I wish I could tell him the truth
Whisper it even
That no matter what we do
he’s Dying.
But I don’t.
I smile. I cry. I hope.  

We are the bearers of Truth,
We are amongst the privileged,
The powerful.
Yet no one teaches you,
at least not yet,
The dignity, peace, and utility of the unknowing.  

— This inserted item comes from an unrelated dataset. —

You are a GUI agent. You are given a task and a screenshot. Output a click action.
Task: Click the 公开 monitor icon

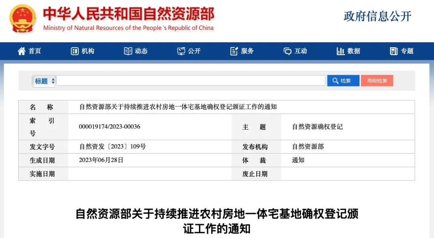[x=181, y=51]
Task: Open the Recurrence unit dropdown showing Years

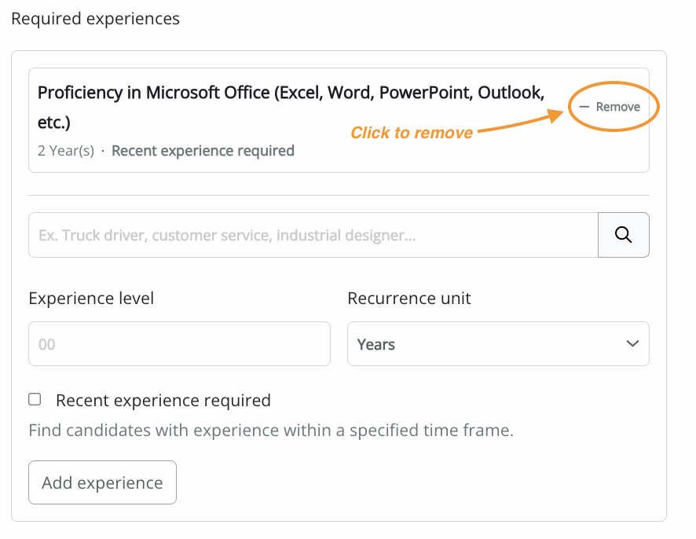Action: pos(498,343)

We’re trained to have answers.
To dig, to question, to find “truths,”
But never to accept the certainty of ambiguity
Or to even just face it.  

To look at the whole
Rather than the fragmented broken pieces
To sit with them,
feel their Sharp Edges,
rather than instantly gluing them back together again
searching for answers in the cracks we’ve created
and the Breath that becomes air.  

An attending once instructed me to cross my arms
And then cross them the opposite way.
Go ahead, try it
It’s Uncomfortable, isn’t it?
She said, “do that once a day, and I promise you, you’ll be a better doctor.”
I didn’t understand what she meant, and before I could look up from my uncomfortably placed arms and ask, she was gone.  

Years later now, I think she was trying to introduce me to the uncomfortable
so that one day
When faced with it
I’ll be ready to greet the unknown as an old Friend 

And maybe then,
I’ll be worthy of the Truths it contains.